How do I get facebook to back off?

I just got a mobile phone (my first), haven’t even gotten a carrier yet, but activated the wifi am checking out how it does facebook. In setting this up, I interacted with facebook, gmail, and Google. Somewhere in the process, I vaguely recall okaying somethat that would “reach out to your friends.” Then I started getting facebook friends waving at me, which never happened before. After a few waves it occurred to me that whatever I did probably prompted facebook to contact people in my name and suggest they wave to me. I want to undo that. Anyone know how?

I think it gives a general notification in Facebook Messenger to your Facebook friends “Gary T is now on messenger - wave at him!” I’m not sure that is a thing that can be undone. I’m sure people will stop waving eventually if its not.

I suppose you could delete messenger and mybe the account that goes with it if separate from Facebook. At least you’d stop getting the notifications. Is it the notifications that bother you or the fact it alerted others to message you?

My kids, nephews and nieces, as well as long lost friends and people who have lost my number tend to contact me on messenger. If I don’t want to hear from them I’ll either never open it or never respond if I do. The other person gets reaf notifications so if you open and don’t respond its considered to be a certain type of rude and is sending a message in its own way.

That explanation makes sense. I guess I’m stuck with it.

It bothers me that others were told to wave at me. I don’t like facebook telling us how to interact. I waved back to the first few before I caught on, but I don’t want to wave back to everybody. I don’t like being in a position where someone might think me rude and/or have hurt feelings because I didn’t respond. Sigh…

Facebook collects too much data and isn’t worth using anymore.

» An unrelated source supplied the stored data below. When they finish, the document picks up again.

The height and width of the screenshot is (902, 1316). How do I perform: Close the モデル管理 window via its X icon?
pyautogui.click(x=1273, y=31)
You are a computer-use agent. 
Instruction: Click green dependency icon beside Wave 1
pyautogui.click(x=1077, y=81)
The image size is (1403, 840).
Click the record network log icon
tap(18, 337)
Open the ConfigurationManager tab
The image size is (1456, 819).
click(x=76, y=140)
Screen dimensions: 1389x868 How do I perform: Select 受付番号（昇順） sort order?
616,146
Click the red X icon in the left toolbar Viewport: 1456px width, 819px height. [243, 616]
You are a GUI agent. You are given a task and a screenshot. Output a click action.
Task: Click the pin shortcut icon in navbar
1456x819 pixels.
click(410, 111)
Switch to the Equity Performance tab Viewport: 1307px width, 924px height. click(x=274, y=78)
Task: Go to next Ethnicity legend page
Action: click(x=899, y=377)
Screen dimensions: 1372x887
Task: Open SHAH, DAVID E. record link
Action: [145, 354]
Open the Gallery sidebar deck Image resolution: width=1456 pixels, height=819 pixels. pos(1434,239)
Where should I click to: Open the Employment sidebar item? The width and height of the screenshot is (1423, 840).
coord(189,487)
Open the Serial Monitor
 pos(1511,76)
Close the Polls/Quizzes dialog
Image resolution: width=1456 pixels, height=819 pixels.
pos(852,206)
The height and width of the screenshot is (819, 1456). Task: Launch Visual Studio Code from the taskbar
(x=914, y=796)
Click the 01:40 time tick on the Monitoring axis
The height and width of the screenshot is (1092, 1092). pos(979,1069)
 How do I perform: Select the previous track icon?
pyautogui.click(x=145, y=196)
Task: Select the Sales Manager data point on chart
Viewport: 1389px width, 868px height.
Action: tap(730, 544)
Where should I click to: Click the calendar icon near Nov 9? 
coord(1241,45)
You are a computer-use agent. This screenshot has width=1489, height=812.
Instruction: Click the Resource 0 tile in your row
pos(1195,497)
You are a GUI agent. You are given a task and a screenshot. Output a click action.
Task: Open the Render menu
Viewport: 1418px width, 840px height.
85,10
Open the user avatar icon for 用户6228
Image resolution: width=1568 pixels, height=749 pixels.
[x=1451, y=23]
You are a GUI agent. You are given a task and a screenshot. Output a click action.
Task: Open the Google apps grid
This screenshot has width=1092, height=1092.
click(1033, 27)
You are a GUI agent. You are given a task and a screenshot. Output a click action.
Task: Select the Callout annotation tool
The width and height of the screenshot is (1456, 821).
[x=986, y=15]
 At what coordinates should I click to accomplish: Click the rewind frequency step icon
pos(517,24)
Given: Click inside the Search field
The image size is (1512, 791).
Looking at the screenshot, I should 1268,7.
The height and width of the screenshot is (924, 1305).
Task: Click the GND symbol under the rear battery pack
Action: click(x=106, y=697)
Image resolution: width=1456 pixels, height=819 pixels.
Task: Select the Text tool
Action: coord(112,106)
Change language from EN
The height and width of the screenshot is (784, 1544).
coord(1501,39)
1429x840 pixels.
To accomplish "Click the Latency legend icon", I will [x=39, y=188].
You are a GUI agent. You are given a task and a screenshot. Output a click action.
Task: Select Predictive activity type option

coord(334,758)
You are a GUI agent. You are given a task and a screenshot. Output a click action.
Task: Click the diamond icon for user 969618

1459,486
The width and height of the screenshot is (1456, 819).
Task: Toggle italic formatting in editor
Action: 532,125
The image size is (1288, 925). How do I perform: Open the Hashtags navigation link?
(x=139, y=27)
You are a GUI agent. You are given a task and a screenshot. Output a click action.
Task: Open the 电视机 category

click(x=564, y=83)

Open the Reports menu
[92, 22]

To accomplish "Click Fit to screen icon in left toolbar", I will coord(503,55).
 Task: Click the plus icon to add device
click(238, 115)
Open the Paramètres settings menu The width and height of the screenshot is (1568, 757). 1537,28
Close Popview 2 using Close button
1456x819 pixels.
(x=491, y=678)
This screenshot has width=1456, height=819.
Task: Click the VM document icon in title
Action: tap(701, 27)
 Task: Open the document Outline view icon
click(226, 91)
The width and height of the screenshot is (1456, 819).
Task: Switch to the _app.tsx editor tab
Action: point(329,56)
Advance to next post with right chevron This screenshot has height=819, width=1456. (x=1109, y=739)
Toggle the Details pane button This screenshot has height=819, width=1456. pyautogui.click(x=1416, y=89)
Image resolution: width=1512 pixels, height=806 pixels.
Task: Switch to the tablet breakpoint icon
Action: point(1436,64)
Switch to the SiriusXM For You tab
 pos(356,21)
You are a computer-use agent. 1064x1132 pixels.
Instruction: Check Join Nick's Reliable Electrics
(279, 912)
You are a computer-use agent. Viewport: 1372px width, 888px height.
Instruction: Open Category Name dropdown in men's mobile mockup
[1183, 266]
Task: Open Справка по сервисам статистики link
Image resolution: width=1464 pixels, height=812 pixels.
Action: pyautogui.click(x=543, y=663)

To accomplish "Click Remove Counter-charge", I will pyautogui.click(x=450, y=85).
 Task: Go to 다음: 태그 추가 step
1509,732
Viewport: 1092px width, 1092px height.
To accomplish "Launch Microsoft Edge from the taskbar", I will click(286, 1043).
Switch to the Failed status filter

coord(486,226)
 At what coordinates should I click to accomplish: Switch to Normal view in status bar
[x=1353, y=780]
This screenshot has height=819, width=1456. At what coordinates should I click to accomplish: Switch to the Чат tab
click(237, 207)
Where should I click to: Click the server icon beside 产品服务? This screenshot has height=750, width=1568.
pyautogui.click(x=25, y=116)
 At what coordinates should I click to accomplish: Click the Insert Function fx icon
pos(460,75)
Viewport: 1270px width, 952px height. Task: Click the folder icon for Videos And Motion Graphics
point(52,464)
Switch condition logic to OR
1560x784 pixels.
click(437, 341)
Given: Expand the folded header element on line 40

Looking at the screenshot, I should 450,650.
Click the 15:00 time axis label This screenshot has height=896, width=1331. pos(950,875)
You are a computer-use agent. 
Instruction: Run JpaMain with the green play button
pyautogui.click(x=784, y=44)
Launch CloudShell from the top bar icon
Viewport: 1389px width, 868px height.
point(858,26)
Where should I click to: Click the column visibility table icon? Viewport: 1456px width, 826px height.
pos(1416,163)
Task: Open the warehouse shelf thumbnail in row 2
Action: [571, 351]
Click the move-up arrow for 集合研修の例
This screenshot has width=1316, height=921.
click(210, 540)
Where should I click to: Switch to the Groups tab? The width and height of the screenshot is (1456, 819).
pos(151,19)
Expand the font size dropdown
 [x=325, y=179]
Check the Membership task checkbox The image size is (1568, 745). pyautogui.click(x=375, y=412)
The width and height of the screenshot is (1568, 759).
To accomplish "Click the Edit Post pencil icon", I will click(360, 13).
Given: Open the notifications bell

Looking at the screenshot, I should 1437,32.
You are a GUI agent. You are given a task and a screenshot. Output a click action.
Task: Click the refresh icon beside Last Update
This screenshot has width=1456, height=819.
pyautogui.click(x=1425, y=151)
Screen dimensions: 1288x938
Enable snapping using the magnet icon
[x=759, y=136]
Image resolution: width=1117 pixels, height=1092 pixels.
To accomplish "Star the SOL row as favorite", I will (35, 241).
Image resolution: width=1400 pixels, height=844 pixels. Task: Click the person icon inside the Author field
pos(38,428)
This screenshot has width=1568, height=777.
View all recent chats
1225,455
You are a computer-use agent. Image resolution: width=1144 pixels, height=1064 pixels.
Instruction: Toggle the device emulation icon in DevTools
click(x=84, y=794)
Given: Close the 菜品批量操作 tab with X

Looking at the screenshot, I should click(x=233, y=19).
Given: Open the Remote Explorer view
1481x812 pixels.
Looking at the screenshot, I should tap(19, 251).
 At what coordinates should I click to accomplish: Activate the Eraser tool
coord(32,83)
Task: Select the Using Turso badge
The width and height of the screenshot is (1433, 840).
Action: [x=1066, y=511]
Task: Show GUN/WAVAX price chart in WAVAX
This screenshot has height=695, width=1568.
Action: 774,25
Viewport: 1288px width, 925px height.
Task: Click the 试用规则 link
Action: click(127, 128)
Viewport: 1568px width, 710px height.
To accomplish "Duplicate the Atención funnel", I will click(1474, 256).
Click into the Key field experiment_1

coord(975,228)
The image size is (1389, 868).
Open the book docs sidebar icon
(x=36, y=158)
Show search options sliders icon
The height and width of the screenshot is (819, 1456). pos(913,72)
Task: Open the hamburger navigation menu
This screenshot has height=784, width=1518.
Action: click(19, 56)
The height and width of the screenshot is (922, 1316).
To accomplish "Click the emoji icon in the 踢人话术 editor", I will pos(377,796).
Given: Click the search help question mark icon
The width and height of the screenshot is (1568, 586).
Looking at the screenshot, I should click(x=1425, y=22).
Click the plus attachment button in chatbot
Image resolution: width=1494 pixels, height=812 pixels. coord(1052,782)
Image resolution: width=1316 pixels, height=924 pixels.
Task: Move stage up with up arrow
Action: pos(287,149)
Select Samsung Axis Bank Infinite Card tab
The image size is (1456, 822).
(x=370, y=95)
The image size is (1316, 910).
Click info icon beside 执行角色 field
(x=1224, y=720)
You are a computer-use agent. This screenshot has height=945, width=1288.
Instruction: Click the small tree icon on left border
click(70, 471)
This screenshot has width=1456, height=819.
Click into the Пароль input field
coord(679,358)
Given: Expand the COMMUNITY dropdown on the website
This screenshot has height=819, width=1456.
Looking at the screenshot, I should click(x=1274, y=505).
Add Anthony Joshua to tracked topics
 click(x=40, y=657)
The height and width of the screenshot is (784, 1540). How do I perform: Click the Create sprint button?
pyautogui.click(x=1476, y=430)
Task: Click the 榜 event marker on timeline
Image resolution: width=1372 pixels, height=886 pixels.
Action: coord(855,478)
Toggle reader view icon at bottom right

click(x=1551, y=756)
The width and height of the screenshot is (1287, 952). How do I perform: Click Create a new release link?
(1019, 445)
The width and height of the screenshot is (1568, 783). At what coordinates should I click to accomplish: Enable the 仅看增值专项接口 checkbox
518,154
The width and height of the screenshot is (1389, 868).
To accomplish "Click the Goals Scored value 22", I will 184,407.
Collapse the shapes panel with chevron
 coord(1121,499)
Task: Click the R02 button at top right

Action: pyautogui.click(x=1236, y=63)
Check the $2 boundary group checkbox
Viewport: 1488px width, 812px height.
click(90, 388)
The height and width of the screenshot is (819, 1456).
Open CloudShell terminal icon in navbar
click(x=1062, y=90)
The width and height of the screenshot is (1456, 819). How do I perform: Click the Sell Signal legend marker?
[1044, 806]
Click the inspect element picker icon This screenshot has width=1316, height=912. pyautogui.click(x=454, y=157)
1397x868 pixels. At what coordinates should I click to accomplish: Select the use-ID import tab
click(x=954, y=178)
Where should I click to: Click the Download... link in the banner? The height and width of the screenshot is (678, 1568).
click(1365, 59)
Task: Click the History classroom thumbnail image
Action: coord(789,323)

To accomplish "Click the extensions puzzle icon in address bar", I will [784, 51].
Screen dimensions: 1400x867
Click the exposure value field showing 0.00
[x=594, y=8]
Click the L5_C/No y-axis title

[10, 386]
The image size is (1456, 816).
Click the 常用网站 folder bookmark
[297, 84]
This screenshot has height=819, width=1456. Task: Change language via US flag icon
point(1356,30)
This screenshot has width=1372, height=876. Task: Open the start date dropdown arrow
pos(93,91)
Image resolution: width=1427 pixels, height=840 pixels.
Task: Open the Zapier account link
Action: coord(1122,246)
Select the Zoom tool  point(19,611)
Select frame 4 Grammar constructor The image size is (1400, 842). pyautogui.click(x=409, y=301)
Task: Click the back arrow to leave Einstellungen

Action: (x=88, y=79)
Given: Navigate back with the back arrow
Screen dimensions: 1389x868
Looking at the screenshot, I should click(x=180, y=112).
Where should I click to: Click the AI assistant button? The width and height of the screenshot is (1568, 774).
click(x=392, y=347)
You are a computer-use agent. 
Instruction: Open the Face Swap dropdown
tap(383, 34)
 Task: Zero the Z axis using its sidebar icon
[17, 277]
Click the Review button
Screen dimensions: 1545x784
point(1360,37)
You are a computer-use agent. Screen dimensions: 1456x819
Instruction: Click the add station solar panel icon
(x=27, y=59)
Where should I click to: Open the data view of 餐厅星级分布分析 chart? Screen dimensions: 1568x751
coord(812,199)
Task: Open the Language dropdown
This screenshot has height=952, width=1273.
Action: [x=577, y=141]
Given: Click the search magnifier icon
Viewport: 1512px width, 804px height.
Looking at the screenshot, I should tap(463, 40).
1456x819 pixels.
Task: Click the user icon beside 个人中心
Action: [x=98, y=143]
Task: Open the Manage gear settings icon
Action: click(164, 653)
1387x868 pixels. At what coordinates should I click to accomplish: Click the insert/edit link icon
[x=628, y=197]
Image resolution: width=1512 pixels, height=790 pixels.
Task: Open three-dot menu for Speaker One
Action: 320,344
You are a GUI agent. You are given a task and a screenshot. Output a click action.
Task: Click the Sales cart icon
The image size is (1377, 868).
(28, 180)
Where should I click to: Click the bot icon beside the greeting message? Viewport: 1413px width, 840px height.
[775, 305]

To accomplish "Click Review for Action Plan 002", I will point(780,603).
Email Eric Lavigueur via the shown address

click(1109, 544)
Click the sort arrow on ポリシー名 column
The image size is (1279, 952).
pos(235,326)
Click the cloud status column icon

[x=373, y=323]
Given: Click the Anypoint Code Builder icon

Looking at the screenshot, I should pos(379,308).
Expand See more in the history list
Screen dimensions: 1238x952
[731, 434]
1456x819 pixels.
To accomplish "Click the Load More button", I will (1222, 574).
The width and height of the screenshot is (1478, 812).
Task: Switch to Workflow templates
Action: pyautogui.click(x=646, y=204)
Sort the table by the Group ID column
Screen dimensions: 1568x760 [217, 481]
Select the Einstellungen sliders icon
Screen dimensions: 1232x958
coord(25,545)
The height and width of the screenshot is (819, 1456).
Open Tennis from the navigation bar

I signed up to get the local movie house’s movie schedule. They don’t have a website.

Facebook connected my email address to everyone that had emails to or from me. From the beginning of time.

And now I get notifications that they want to be in contact with me. Obviously they didn’t send them. We were just paired with email addresses. They don’t want contact with me, and I don’t desire contact with them.

I wish I had never joined this club.

Done bun can’t be undone.

It’s not too late to quit.

I never give third party apps access to my email or address book. Well, not never, but very rarely, and only with careful forethought. So, my email app and my text app have that access, a does the phones default phone app. And that’s it. Facebook, LinkedIn, etc., nope. It saves a lot of stuff like this.

Furthest you can go to “fixing Facebook real good”, without actually quitting, is to download something like Blokada. It re-routes all your connections through its VPN, and at the same time can blacklist sites. If you select to blacklist using the “social hosts file”, your phone will act as if Facebook and Twitter don’t exist at all. At all - if you tried to view someone’s Facebook or Twitter link, you’d just get a site-not-found error - can’t even see your own Facebook or Twitter. It doesn’t change your accounts - they’re perfectly fine - just your phone becomes unable to figure out where they are, until you turn this feature off again.

I never wave at new connections, and I’ve yet to be waved at. Unless you want to interact through messenger with that person right then, just ignore it.

Not responding to an initial wave is unlikely to hurt someone’s feelings. Apparently there’s a bit of etiquette that goes with it. Waves and pokes and what not can be ignored at will, but the most heinous breach of all, as judged by people only slightly younger than me, is to leave em on read. I recently learned that this is considered a dick move that can only be avoided by not reading it if I don’t intend to respond.

For what it’s worth I’ve also found smilies to be good conversational outs.

Resident young person here: You are not wrong. Even worse is responding to someone’s lengthy message with:

**
K.
**

I stumbled on this by accident. I was feeling quite depressed when I got a message from someone I was pretty annoyed with asked me for something I had no good reason to refuse. I replied with “K”. Later i found out she was upset with me because I had “Kayed her”. I wasn’t really sorry :slight_smile:

Yeah, I’ll bet I respond to >75% of texts with “K”.

What’s wrong with that when responding to “I’m running behind, I’ll be there at 3”?

I’m an old guy with no experience in all this, but I have been very offended at “K” responses several times. I never knew it was normal to be offended by it.

Facebook is so popular, nobody uses it any more.

Hilarious. Believe it or not, there is a difference betweenn replying with a period or now. K is shorthand for “understood.” K., with a period, is a serious end to the conversation, which some people won’t like.

They’re migrating BACK to Myspace.

I just consulted with my girlfriend, she confirmed this is true. She also confirmed that I am an asshole.